--- Material ---
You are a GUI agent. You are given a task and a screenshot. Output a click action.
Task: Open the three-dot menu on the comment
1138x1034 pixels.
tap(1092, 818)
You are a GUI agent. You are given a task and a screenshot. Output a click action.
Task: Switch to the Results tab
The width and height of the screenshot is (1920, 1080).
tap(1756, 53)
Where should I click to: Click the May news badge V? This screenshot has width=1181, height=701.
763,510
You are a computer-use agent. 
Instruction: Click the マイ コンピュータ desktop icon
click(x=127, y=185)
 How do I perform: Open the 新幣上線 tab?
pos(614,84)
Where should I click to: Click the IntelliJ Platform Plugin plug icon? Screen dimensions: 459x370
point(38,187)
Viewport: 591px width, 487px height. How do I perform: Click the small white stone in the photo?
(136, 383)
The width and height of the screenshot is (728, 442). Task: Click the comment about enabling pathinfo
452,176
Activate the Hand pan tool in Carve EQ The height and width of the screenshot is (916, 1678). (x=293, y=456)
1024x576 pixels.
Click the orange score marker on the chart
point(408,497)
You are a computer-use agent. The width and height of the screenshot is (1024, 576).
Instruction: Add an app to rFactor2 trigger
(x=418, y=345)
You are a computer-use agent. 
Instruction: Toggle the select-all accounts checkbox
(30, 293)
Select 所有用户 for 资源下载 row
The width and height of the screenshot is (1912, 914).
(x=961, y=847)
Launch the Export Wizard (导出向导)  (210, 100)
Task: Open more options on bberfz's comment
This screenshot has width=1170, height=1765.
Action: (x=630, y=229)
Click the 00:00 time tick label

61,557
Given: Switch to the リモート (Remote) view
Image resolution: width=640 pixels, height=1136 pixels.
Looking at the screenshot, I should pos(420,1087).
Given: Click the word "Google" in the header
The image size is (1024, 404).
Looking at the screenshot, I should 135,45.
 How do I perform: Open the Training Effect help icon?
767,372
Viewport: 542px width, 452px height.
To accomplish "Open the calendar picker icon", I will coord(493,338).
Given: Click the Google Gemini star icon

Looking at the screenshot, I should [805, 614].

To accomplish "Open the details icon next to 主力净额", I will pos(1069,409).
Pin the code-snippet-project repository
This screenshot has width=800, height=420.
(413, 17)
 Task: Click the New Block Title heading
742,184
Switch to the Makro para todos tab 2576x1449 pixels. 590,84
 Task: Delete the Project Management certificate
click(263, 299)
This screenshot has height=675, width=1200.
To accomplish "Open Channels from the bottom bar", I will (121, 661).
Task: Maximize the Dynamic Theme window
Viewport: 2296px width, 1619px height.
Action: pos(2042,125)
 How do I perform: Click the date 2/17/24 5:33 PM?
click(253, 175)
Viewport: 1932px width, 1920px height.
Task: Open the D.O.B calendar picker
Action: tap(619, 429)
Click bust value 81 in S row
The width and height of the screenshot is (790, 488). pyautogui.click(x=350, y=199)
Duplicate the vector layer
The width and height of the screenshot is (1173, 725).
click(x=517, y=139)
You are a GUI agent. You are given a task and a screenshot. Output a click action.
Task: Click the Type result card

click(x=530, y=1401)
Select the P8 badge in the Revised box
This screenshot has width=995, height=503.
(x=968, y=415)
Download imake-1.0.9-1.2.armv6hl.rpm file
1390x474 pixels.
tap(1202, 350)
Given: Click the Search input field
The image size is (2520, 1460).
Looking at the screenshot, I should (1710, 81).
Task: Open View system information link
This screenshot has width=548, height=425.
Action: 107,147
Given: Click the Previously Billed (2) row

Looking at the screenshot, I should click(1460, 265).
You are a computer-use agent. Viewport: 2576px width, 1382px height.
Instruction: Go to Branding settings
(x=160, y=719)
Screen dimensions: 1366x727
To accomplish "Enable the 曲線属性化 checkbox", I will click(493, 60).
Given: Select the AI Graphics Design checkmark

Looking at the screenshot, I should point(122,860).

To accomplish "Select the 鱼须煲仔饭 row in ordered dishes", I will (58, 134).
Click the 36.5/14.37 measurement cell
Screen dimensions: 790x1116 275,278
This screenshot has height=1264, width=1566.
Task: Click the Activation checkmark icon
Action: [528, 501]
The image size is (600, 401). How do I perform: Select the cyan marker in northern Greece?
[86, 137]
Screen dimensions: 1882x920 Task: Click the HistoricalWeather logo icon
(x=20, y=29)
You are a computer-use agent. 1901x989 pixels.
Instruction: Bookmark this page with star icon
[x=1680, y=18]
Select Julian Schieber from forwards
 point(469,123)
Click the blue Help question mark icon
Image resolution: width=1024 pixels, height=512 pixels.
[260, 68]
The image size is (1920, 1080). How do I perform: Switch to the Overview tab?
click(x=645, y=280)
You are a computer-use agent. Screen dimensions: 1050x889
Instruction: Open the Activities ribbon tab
---
**Set exercise:**
Turn the lines of the material, from the one containing "Select Julian Schieber from forwards" through the final line (both included), into a Markdown table with the columns Row and Line. Skip any blank lines.

**Task answer:**
| Row | Line |
|---|---|
| 1 | Select Julian Schieber from forwards |
| 2 |  point(469,123) |
| 3 | Click the blue Help question mark icon |
| 4 | Image resolution: width=1024 pixels, height=512 pixels. |
| 5 | [260, 68] |
| 6 | The image size is (1920, 1080). How do I perform: Switch to the Overview tab? |
| 7 | click(x=645, y=280) |
| 8 | You are a computer-use agent. Screen dimensions: 1050x889 |
| 9 | Instruction: Open the Activities ribbon tab |